• [Extracted entries]
______________________________
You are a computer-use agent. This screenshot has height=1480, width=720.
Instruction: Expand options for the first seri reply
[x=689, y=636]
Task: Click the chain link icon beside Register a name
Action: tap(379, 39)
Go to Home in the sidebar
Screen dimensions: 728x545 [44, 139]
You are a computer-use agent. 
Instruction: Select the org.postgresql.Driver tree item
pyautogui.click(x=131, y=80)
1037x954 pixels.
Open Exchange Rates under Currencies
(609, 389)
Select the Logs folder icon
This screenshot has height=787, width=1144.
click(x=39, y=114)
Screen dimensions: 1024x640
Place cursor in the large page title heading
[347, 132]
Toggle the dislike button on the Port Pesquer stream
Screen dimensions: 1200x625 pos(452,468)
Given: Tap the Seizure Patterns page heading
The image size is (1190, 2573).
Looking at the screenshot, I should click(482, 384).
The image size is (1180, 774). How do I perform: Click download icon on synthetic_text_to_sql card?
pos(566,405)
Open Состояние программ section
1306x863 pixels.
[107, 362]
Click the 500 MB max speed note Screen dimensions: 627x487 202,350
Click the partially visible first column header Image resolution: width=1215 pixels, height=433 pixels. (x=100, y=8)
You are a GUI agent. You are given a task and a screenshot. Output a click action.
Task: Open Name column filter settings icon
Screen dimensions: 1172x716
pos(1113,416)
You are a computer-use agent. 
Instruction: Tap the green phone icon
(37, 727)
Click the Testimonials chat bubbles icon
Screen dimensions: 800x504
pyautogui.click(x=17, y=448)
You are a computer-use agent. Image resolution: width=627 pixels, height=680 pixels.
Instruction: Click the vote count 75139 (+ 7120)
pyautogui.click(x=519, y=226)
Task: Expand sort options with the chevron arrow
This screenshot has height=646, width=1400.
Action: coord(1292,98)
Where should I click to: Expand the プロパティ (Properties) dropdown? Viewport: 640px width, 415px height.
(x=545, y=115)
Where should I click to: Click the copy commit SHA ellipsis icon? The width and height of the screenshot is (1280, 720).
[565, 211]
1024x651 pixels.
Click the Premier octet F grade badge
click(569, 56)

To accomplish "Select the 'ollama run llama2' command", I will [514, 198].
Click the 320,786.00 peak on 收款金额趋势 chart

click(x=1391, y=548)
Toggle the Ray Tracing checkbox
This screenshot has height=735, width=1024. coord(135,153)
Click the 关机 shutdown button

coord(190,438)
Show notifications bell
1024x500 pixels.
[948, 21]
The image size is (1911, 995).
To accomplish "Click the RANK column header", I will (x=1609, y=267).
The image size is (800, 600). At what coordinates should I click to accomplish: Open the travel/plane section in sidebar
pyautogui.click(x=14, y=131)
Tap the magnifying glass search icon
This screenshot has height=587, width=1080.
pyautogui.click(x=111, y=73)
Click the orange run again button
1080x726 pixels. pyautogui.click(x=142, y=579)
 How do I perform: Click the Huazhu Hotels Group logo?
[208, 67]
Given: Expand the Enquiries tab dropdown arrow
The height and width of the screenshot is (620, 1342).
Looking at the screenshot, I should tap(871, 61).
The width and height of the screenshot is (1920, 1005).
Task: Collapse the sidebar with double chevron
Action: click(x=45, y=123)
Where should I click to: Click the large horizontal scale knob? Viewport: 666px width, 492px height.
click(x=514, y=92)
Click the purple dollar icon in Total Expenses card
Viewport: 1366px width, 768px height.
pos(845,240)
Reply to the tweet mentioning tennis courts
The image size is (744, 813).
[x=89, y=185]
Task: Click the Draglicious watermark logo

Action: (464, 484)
______________________________
• [Problem details]
Set down each line exactly as it appears, starting at the top of the data and ending at the line containing "You are a GUI", and include no other lines.

• [Response to this exercise]
You are a computer-use agent. This screenshot has height=1480, width=720.
Instruction: Expand options for the first seri reply
[x=689, y=636]
Task: Click the chain link icon beside Register a name
Action: tap(379, 39)
Go to Home in the sidebar
Screen dimensions: 728x545 [44, 139]
You are a computer-use agent. 
Instruction: Select the org.postgresql.Driver tree item
pyautogui.click(x=131, y=80)
1037x954 pixels.
Open Exchange Rates under Currencies
(609, 389)
Select the Logs folder icon
This screenshot has height=787, width=1144.
click(x=39, y=114)
Screen dimensions: 1024x640
Place cursor in the large page title heading
[347, 132]
Toggle the dislike button on the Port Pesquer stream
Screen dimensions: 1200x625 pos(452,468)
Given: Tap the Seizure Patterns page heading
The image size is (1190, 2573).
Looking at the screenshot, I should click(482, 384).
The image size is (1180, 774). How do I perform: Click download icon on synthetic_text_to_sql card?
pos(566,405)
Open Состояние программ section
1306x863 pixels.
[107, 362]
Click the 500 MB max speed note Screen dimensions: 627x487 202,350
Click the partially visible first column header Image resolution: width=1215 pixels, height=433 pixels. (x=100, y=8)
You are a GUI agent. You are given a task and a screenshot. Output a click action.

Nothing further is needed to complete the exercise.